* **Try it**:
Your answer should reproduce every line of the material in which the word "Switch" occurs.

* **Data to use**:
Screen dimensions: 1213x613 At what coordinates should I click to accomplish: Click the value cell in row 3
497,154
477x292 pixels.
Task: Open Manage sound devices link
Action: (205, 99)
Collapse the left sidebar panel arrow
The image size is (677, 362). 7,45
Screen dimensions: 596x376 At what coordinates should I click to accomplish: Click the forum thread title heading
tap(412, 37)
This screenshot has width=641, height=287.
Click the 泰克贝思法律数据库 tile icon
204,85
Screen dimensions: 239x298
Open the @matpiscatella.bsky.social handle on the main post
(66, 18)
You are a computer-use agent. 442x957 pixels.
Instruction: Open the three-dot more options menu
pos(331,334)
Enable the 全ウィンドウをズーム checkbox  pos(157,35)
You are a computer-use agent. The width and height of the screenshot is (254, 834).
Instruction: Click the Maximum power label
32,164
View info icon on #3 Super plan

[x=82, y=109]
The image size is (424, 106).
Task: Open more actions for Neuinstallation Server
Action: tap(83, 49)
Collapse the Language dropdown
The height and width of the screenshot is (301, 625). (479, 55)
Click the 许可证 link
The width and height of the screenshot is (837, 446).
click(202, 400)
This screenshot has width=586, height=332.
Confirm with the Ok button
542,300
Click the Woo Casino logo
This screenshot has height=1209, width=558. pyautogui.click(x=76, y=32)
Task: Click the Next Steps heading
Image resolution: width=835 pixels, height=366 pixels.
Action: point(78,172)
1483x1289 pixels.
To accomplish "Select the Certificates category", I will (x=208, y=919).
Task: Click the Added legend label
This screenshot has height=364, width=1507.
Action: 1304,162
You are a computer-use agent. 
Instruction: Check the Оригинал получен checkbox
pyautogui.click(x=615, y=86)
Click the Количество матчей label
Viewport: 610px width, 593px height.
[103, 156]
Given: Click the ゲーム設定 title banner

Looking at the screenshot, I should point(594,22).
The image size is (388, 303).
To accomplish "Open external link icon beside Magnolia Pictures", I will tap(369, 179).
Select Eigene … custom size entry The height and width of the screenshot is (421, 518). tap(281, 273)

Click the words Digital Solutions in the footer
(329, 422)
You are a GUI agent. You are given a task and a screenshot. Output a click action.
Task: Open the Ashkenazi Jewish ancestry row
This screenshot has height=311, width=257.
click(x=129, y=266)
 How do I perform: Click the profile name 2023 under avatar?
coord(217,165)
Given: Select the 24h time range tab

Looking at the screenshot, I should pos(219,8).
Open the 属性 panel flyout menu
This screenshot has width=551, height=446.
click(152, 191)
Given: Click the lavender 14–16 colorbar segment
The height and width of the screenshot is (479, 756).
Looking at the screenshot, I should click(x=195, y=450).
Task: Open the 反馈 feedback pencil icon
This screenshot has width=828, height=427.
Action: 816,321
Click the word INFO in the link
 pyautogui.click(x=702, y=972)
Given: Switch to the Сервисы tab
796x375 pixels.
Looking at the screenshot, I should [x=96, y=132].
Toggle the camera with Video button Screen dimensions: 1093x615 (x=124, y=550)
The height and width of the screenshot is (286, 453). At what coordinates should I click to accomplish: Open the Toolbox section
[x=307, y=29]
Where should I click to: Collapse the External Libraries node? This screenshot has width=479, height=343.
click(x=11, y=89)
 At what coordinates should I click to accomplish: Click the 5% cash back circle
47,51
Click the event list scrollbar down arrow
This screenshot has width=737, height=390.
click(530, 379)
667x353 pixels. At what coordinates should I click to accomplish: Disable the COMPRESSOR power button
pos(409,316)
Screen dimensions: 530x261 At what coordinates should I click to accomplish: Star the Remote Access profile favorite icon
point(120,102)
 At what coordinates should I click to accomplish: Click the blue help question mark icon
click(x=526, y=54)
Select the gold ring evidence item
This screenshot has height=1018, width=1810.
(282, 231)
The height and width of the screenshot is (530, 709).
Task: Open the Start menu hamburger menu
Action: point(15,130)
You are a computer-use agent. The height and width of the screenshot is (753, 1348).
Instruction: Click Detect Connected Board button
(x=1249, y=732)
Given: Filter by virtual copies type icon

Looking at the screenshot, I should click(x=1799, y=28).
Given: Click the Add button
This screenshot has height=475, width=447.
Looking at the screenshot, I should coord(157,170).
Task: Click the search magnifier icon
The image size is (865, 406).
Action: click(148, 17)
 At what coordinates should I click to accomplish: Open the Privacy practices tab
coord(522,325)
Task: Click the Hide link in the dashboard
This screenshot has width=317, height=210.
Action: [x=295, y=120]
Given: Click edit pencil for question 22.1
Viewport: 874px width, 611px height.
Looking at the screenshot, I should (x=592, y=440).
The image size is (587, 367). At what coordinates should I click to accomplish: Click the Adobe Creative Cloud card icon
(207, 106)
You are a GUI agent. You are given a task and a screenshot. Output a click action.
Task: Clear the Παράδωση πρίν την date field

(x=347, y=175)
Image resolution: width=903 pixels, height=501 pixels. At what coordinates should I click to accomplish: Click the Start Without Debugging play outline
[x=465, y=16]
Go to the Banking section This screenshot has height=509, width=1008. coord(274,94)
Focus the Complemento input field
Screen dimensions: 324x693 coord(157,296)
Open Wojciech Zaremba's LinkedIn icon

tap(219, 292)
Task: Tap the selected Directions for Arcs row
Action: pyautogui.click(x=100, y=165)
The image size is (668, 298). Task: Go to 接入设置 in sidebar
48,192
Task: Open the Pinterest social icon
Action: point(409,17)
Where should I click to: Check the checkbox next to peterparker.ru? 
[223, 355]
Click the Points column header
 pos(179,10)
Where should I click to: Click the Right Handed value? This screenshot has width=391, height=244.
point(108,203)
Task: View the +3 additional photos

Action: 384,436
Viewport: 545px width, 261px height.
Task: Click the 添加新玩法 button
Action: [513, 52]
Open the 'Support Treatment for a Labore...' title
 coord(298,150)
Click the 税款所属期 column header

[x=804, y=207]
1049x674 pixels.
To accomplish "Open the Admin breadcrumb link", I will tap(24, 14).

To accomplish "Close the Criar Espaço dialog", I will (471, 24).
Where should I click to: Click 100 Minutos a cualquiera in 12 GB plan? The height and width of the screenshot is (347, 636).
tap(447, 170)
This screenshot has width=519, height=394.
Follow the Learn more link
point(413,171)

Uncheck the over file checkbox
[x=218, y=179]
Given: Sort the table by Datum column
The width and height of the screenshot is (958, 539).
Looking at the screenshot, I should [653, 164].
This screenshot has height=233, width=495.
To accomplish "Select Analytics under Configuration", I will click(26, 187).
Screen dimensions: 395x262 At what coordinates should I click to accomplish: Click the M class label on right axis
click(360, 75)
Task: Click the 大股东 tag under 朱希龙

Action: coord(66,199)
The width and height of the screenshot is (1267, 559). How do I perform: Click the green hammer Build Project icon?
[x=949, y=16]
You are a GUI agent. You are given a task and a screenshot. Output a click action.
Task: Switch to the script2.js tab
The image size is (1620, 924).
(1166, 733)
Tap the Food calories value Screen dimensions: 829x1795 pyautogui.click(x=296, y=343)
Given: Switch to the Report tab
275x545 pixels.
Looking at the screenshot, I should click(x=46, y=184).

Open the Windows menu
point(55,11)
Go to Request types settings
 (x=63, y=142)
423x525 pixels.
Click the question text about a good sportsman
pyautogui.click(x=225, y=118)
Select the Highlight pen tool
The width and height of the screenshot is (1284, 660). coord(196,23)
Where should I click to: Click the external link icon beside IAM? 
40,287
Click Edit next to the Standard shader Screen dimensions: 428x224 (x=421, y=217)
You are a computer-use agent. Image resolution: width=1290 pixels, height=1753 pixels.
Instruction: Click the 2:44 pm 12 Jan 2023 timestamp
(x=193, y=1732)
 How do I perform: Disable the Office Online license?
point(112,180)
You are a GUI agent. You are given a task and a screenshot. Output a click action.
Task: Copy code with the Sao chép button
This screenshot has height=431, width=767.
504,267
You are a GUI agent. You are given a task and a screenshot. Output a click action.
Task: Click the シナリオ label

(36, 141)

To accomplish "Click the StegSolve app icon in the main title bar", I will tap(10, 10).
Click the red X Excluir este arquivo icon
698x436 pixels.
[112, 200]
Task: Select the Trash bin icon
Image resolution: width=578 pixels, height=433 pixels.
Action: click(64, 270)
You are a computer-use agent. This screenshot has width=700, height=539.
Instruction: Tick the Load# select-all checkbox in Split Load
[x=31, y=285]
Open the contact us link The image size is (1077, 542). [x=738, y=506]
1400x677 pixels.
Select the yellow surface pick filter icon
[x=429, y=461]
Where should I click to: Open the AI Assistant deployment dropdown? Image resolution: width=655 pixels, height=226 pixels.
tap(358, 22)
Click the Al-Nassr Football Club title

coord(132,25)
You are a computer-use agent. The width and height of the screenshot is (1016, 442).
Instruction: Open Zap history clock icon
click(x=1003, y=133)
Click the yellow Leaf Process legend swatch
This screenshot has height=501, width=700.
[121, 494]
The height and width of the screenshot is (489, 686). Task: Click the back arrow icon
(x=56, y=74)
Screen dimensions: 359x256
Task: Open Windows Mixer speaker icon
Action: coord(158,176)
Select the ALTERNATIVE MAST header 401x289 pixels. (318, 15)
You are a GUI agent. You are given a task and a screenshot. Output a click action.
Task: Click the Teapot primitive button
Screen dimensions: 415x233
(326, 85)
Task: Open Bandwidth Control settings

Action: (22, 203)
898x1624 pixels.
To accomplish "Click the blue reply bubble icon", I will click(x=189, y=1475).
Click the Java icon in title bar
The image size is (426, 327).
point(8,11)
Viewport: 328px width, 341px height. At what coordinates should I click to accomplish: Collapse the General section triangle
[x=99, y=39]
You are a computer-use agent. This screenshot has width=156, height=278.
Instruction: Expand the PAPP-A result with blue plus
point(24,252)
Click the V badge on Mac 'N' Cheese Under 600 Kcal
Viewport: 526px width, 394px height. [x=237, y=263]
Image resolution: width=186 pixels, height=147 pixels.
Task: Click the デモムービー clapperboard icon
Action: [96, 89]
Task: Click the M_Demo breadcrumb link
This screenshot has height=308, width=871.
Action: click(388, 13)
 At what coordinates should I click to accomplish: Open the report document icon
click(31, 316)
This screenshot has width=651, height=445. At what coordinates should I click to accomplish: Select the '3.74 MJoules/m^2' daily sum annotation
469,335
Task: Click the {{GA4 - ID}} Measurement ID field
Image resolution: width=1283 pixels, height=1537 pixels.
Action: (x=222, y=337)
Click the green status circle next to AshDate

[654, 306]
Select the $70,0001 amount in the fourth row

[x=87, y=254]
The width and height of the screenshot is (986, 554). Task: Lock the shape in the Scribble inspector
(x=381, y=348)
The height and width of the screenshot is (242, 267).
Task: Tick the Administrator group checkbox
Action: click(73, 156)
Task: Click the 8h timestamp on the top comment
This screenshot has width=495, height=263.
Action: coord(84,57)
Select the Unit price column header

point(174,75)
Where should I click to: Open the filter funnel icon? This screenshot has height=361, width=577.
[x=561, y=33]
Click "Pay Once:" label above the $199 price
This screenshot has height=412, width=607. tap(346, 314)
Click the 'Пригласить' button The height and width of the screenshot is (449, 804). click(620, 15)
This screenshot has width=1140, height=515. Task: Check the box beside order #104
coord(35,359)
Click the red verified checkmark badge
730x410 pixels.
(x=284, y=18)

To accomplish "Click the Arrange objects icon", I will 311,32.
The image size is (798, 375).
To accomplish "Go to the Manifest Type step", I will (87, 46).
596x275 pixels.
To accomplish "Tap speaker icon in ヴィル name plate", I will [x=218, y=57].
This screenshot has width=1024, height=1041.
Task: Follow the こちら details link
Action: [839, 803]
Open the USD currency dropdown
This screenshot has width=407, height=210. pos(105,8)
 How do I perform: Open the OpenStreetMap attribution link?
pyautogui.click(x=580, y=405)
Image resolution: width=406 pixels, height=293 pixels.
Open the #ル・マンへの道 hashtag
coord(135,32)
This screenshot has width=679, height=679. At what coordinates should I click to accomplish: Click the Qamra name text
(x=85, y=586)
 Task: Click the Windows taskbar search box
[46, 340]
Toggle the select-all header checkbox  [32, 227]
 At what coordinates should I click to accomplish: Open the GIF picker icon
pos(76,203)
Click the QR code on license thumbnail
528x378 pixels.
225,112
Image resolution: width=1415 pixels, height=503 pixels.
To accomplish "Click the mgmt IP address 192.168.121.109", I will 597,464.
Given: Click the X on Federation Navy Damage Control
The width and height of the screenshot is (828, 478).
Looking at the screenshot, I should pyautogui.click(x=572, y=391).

* **Expected output**:
Given: Switch to the Сервисы tab
Task: Switch to the script2.js tab
Given: Switch to the Report tab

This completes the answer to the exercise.